- Born: 13 December 1967 (age 58) Wiesbaden, Germany
- Education: University of Konstanz
- Scientific career
- Fields: Theoretical Chemistry, Quantum Chemistry, Spectroscopy
- Workplaces: Max Planck Institute for Coal Research University of Bonn Max Planck Institute for Chemical Energy Conversion University of Duisburg-Essen
- Doctoral advisor: Peter M. Kroneck
- Other academic advisors: Edward I. Solomon
- Website: www.kofo.mpg.de/en/research/molecular-theory-and-spectroscopy

= Frank Neese =

German theoretical chemist (born 1967)

Frank Günther Neese is a German theoretical chemist at the Max Planck Institute for Coal Research. He is the author of more than 440 scientific articles in journals of Chemistry, Biochemistry and Physics. His work focuses on the theory of magnetic spectroscopies (electron paramagnetic resonance, magnetic circular dichroism) and their experimental and theoretical application, local pair natural orbital correlation theories, spectroscopy oriented configuration interaction, electronic and geometric structure and reactivity of transition metal complexes and metalloenzymes. He is lead author of the ORCA quantum chemistry computer program. His methods have been applied to a range of problems in coordination chemistry, homogeneous catalysis, and bioinorganic chemistry.

==Early life and career==
Neese was born on 13 December 1967 in Wiesbaden. He received both his Diploma (Biology – 1993) and Ph.D (1997) working with Peter M. Kroneck at the University of Konstanz. Neese performed postdoctoral work at Stanford University with Edward I. Solomon from 1997 to 1999, then returned to Konstanz where he completed his habilitation in 2001.

== Independent career ==
He joined the Max Planck Institute (MPI) for Bioinorganic Chemistry in 2001 as a group leader, where he directed a research group until accepting the position of full Professor and Chair of Theoretical Chemistry at the University of Bonn in 2006. In 2008, Neese returned part time to the MPI as one of its rare "Max Planck Fellows" within the Department of Inorganic Chemistry. In 2011, he became Director of the MPI for Bioinorganic Chemistry, renamed in 2012 in MPI for Chemical Energy Conversion, where he heads the department of Molecular Theory and Spectroscopy.
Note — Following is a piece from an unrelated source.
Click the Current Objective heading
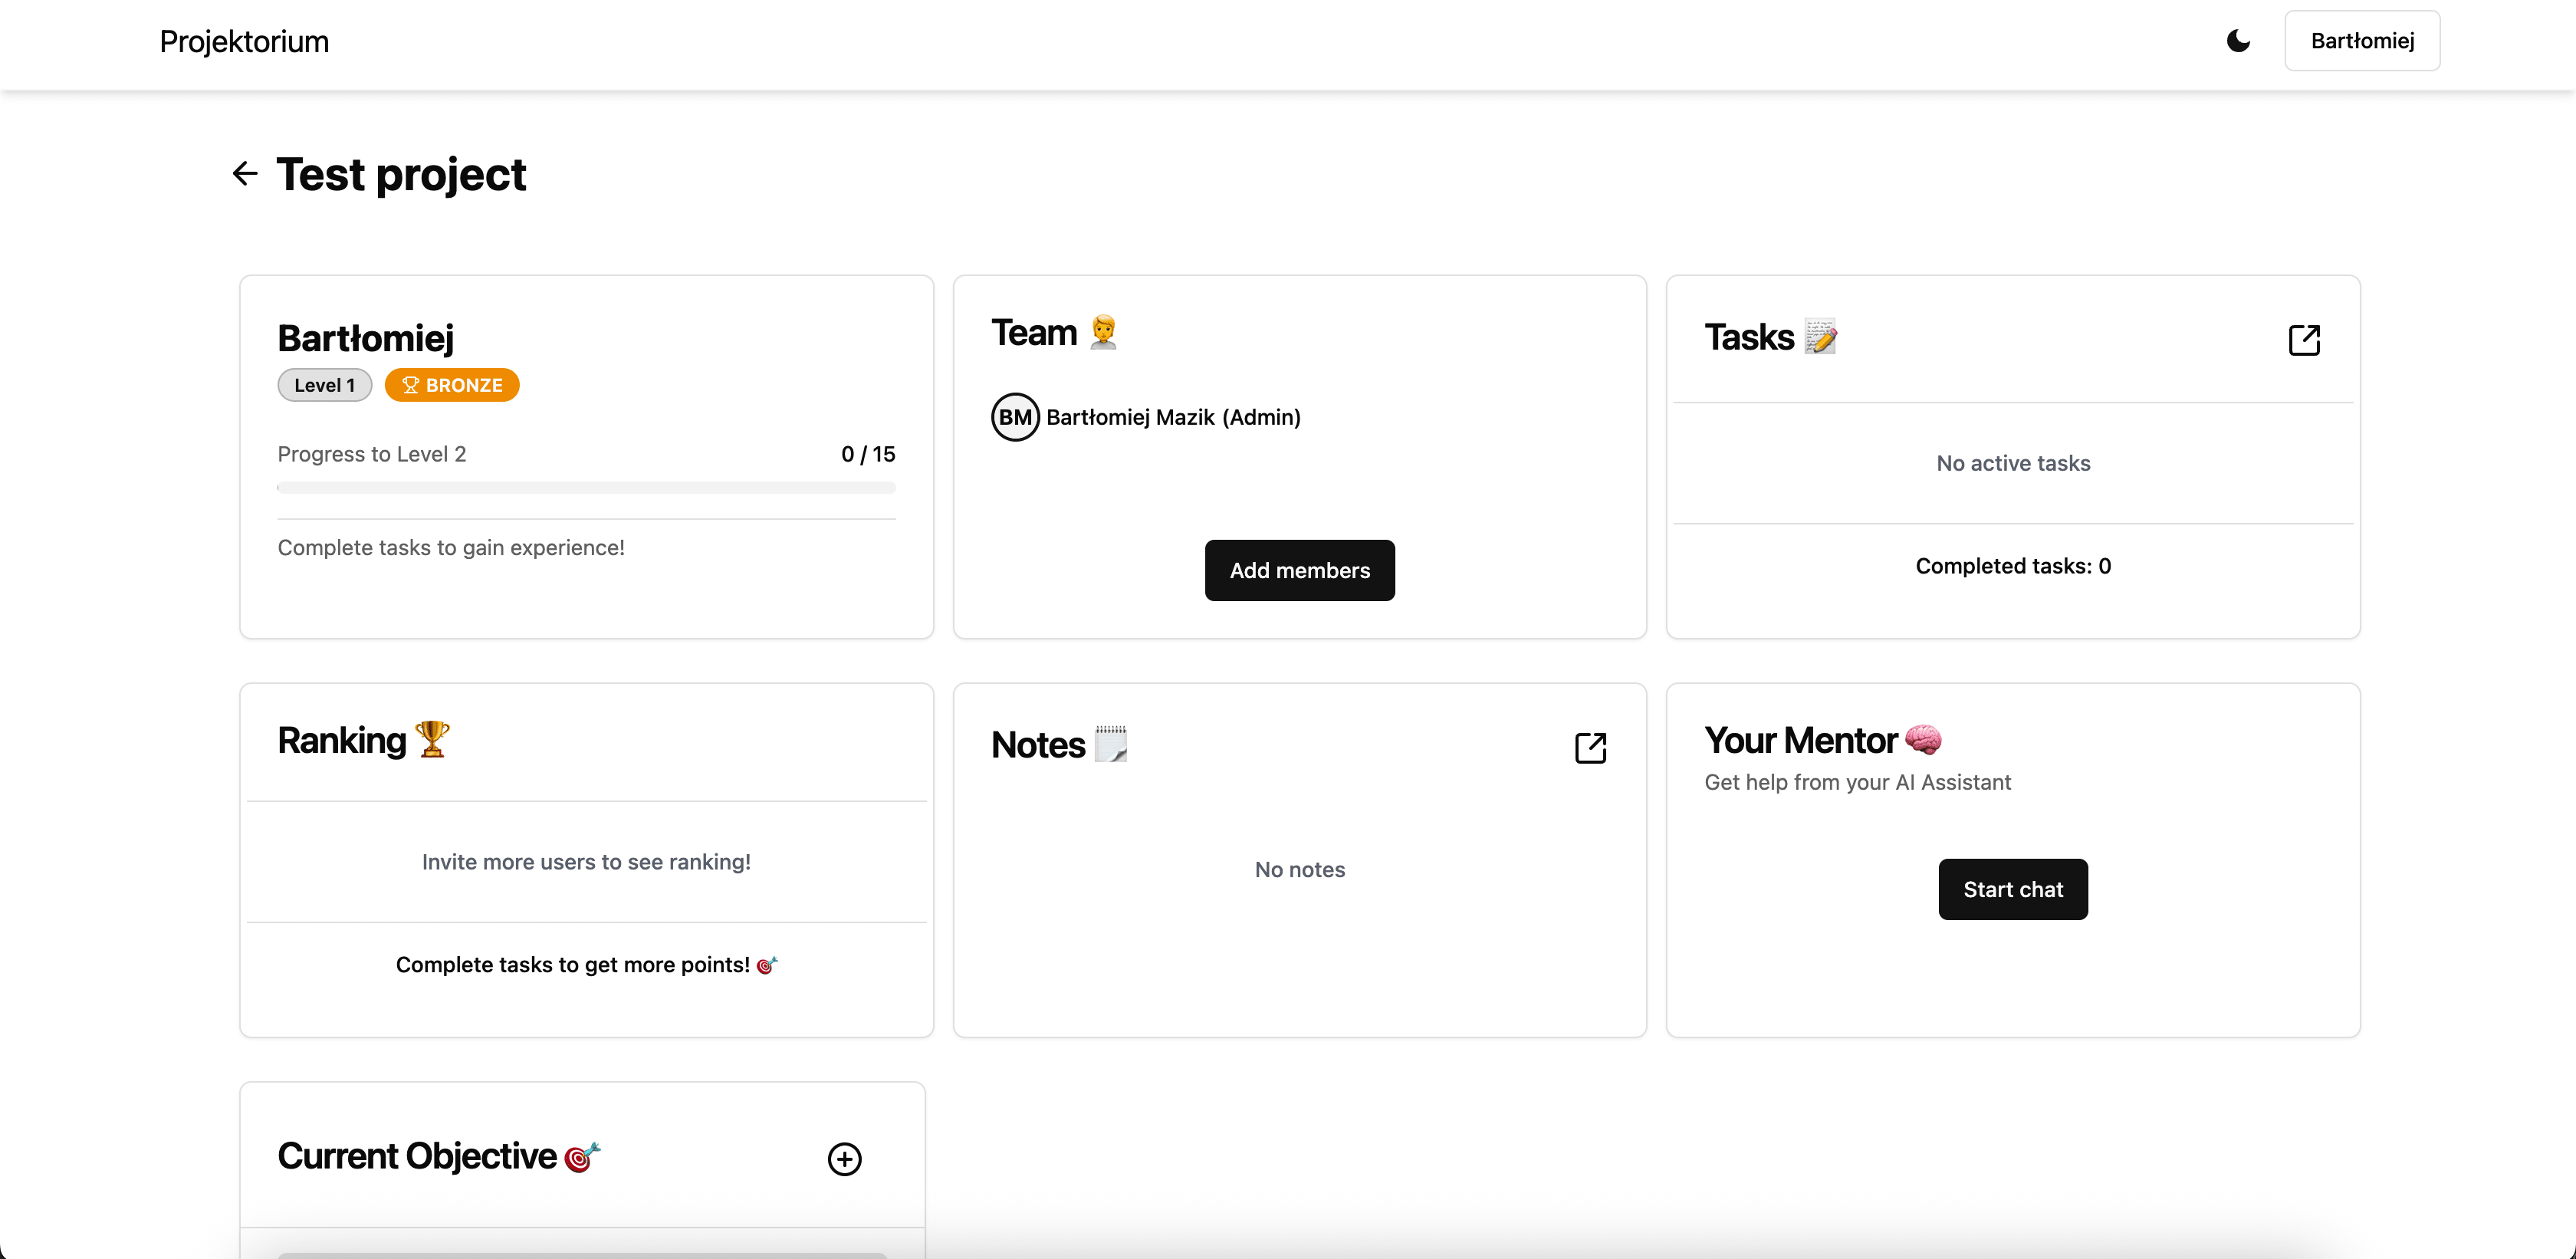This screenshot has width=2576, height=1259. tap(416, 1156)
In 2018 he moved to Mülheim's other Max Planck Institute, Max Planck Institute for Coal Research.

==Personal life==
He is married to Serena DeBeer, a spectroscopist who is a director of the Max Planck Institute for Chemical Energy Conversion.

==Awards==
In 2005, Neese received the Hellmann Award of the German Theoretical Chemical Society for the Development and Application of new Theoretical Methods and subsequently the Klung-Wilhelmy Weberbank Award in 2008 and the Gottfried Wilhelm Leibniz Prize of the German Research Foundation (DFG) in 2010. In 2013, he was inducted into the German National Academy of Sciences Leopoldina. He was Associate Editor (2011–2014) of the journal PhysChemChemPhys and is a Member of the International Academy of Quantum Molecular Sciences (IAQMS, since 2012). Since 2015 Frank Neese has served as an Associate Editor of the journal Inorganic Chemistry and as of 2016 he is Member of the Editorial Board of the review book series Structure and Bonding. As of 2016 Neese has been appointed as an active member of the International Advisory Board for the Institute of Organic Chemistry and Biochemistry (IOCB) of the Czech Academy of Sciences in Prague and he was elected as a new Member of the Review Board "Physical and Theoretical Chemistry" in the field of "General Theoretical Chemistry" of the DFG.